Задания.
a: Сколько работ упоминается в луганском дневнике при описании жизни в мае 2014 года?
b: Перепишите из луганского дневника без изменений отрывок, который открывается словами «Как же непросто» и завершается словами «было не жаловаться.».

Текст.
========

«И это только пять лет. Что же будет дальше?». Луганский дневник

Как же непросто дались мне эти пять лет при всей их очевидной простоте. Давайте я расскажу вам о себе, а выводы вы сделаете сами.

В мае 2014 моя жизнь была налажена на зависть. Дом, работа, друзья, вторая работа и еще одна. Все три - любимые, для души, по специальности. На профессиональную невостребованность мне точно можно было не жаловаться.

С мая 2014 все вокруг меня начали проговаривать свой вариант выезда из Луганска на тот самый, особый, случай. По-хорошему в моей семье тоже нужно было это обсудить. Сесть за стол, взвесить все и продумать каналы отступления. Мы не сделали этого. Очевидно, уже это говорит о том, что мы недостаточно серьёзно воспринимали происходящее.

========

Исходные данные.
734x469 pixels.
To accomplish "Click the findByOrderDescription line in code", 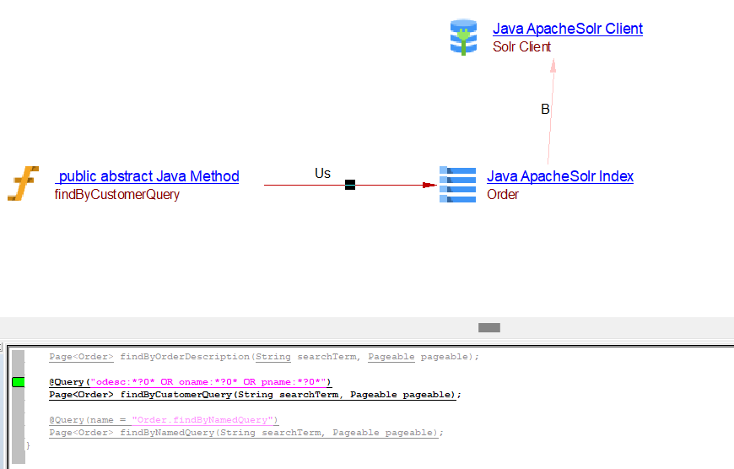I will click(263, 357).
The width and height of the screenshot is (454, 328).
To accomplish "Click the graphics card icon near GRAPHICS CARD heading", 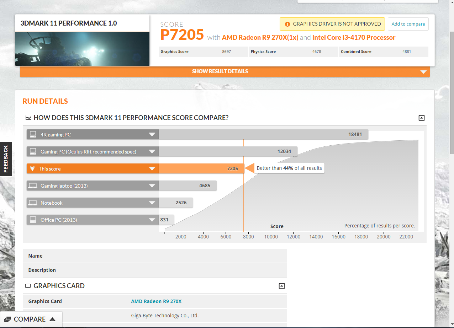I will pyautogui.click(x=28, y=286).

========

Ответы к заданиям.
a: Три: работа, вторая работа и еще одна.

b:
Как же непросто дались мне эти пять лет при всей их очевидной простоте. Давайте я расскажу вам о себе, а выводы вы сделаете сами.

В мае 2014 моя жизнь была налажена на зависть. Дом, работа, друзья, вторая работа и еще одна. Все три - любимые, для души, по специальности. На профессиональную невостребованность мне точно можно было не жаловаться.